DOCUMENT SECTION START
Our response to stress can really wreak havoc in our lives, but there seems to be no real  cycle of response to stress. Our work is stressful, our relationships can be stressful, and, when it comes down to it, thoughts of the effects of stress can be stressful. Fortunately, there are proactive measures we can take against stress, and more importantly, the way we handle it.





What is stress?

Stress is in essence our minds response to a perceived threat that manifests itself in both the body and the brain. What stress does, to a great extent, is to prepare us to deal with the threats of a hostile world. The increased blood sugar, heart rate and adrenaline were a boon to our ancestors, who needed this extra boost to chase down the evening dinner, or in some cases, flee from the evening dinner. Stress responses provided the needed increase in useful chemicals to help early man cope with the added needs of his body, and he took great advantage of this. If he didn’t, we wouldn’t be here today. The problem is, those very same responses are used to confront situations in our present day lives that don’t warrant them. We very rarely need the surge of energy our ancestors did, but since the responses are hardwired into our systems, we get the same rush of blood and adrenaline from a traffic jam that was once used to fight for survival. The problem lies in the fact that we don’t get to act on the stimulus the way our ancestors did; therefore, we have no way to use up all the excess chemicals that are by products of stress. Cortisol, for example is a hormone released along with adrenaline, which though it may have short term benefits (such as providing essential bursts of energy during critical periods), may have detrimental long term effects on our health. Evidence shows that extended exposure to cortisol weakens bones, causes nerve cells in the brain to degenerate, and compromises the immune system.
DOCUMENT SECTION END
Answer these questions from the passage on stress:
1. Besides work, what two things does the opening paragraph call stressful?
2. Which three increases does the passage say were a boon to our ancestors?
3. What three effects of extended exposure to cortisol does the passage list?
The records that follow have no connection to the passage on stress.
RECORD SET START
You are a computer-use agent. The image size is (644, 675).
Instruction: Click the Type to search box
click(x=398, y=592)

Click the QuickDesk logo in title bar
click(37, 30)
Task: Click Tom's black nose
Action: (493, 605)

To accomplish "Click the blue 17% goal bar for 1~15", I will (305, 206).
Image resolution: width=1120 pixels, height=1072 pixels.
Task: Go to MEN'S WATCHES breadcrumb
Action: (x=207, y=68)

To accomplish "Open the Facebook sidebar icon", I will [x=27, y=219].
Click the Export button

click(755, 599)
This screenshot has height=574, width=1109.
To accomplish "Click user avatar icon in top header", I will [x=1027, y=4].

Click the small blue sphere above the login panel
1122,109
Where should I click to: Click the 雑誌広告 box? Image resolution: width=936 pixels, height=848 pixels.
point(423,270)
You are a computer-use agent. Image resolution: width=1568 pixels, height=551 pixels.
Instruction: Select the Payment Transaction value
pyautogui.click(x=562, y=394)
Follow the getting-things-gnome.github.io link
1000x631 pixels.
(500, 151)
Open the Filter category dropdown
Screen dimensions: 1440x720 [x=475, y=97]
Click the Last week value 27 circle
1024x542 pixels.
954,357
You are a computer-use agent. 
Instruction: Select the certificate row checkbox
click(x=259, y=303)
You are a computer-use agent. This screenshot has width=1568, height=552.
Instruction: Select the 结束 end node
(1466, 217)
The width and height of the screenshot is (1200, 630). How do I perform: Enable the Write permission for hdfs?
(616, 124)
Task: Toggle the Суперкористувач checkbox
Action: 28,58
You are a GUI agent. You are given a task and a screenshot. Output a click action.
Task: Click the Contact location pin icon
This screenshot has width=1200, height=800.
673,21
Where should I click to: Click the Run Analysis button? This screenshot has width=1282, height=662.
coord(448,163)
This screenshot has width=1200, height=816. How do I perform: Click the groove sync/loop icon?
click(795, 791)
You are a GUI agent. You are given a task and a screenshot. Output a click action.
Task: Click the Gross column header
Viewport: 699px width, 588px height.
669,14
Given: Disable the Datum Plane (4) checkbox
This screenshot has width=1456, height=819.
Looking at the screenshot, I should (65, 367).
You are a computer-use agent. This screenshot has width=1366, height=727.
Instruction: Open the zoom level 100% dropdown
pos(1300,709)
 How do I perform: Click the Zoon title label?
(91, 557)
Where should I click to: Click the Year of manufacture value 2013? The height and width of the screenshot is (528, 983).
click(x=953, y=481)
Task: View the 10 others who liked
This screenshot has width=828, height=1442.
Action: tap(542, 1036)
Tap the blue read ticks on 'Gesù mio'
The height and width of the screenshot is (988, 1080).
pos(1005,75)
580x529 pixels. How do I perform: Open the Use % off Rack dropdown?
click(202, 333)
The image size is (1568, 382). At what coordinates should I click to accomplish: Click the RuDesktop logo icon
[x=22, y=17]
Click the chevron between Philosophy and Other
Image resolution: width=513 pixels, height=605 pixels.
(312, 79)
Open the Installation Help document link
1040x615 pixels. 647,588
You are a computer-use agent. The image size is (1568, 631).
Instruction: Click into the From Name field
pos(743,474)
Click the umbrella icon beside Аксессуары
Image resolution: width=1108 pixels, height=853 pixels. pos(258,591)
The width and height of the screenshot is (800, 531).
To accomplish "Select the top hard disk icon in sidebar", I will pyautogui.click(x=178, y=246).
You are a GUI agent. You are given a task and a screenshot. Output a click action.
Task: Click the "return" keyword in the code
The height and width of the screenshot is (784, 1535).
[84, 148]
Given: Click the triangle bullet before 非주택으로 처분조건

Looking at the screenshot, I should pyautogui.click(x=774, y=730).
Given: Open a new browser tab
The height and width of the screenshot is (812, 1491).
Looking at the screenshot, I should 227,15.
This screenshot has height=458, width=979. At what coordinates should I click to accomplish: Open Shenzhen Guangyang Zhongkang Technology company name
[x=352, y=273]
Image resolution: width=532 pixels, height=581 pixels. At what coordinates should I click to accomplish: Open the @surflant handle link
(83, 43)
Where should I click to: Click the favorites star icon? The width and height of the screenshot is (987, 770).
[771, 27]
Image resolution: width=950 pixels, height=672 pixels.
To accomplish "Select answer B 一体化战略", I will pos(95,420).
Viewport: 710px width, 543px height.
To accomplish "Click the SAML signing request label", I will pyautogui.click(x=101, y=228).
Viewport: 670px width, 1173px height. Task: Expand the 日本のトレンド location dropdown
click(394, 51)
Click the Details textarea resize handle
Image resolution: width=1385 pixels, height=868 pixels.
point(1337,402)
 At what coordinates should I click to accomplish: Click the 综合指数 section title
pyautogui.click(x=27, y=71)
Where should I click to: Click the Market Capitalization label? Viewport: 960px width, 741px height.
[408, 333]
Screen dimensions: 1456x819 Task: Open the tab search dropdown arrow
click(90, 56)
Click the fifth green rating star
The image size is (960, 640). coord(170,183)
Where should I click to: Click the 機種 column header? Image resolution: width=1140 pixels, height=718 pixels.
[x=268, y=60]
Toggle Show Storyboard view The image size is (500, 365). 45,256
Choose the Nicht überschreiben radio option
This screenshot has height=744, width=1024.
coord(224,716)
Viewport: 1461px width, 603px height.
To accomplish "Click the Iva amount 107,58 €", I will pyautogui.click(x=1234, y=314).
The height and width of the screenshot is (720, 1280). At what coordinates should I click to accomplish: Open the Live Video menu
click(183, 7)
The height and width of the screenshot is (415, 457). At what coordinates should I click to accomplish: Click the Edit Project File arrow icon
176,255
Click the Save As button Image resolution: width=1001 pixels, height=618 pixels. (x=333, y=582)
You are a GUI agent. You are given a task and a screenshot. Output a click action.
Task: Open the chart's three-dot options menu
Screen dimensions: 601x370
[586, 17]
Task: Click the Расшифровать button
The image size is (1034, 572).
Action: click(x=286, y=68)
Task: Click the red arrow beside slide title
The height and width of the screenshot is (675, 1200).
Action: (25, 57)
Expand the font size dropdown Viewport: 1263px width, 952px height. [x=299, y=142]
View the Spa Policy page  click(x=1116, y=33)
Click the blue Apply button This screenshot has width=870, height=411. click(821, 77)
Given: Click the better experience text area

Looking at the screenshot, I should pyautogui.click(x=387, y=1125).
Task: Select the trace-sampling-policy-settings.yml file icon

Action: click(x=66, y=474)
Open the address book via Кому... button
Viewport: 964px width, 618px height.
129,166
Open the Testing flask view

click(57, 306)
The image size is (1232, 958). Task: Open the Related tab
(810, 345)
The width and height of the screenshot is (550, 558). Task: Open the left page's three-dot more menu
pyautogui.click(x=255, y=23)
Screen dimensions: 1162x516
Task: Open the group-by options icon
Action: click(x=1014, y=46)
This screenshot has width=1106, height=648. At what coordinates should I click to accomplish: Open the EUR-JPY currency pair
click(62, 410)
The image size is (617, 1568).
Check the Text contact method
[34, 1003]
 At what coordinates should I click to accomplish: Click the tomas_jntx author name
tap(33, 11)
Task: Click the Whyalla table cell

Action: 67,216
RECORD SET END
PROBLEM SOLUTION:
1. Relationships and thoughts of the effects of stress.
2. Blood sugar, heart rate and adrenaline.
3. It weakens bones, causes nerve cells in the brain to degenerate, and compromises the immune system.